The pair manage to do some serious damage, and after a chaotic melee, one of the bandits is revealed to be Zoe. Determined to get her money, she improvises and takes the drivers hostage. A heartbroken Travis convinces her not to tell Russ that they know each other, and I can’t say their deal makes all that much sense. But Zoe proves to be a more complicated antagonist whose motivation for robbing the truck in the first place is one of the more mildly interesting threads in The Pickup. Like The Blackening, it tries to subvert expectations of the comedy heist thriller by injecting some straightforward and unexpected class analysis; similar to Carry-On, there’s also a focus on the working class man’s attempt to climb the corporate ranks.

Story shows off his skill as a helmer by staging some explosive and dramatic fight scenes. Tires get slashed, paint bombs are set off and cars crash and burst into flames. Christopher Lennertz composes appropriately hair-raising music for all this pandemonium. However, The Pickup possesses a similar clunkiness to Lift, that Netflix heist movie starring Kevin Hart.

After Zoe kidnaps Travis and Russ, she forces them to join her plan to rob a casino in Atlantic City. Now, here’s where things get tricky for our protagonists and for the film. Zoe’s clever but convoluted plan takes the crew through New Jersey and its glorious highways. There are chunks of this journey that assume the energy of a buddy comedy, with Zoe, Travis and Russ demonstrating surprising amounts of teamwork.

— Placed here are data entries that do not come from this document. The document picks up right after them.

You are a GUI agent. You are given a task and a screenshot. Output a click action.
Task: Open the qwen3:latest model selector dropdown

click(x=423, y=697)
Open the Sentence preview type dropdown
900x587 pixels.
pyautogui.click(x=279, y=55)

But the adventure often seems random in its humor and low in its stakes. There seems to be an effort to outsmart viewers familiar with the beats of this kind of plot, and while that’s initially somewhat charming, the antics start to wear on you. It’s not helpful that the jokes start to become repetitive and the character dynamics more one-dimensional, or that some scenes (as when Travis pulls a gun on Zoe) don’t really get the intended laughs. 

Still, there are parts of the The Pickup that instigate genuine reactions, whether it’s a laugh or a bit of fear. The film finds steadier footing in the third act when Russ’s wife, Natalie, suspicious of her husband’s odd behavior on the phone, becomes ensnared in this trippy heist. Not only does Longoria deploy some great one-liners, but her character’s presence fortifies the existing dynamic, ultimately helping the movie cruise to a low-key satisfying finish.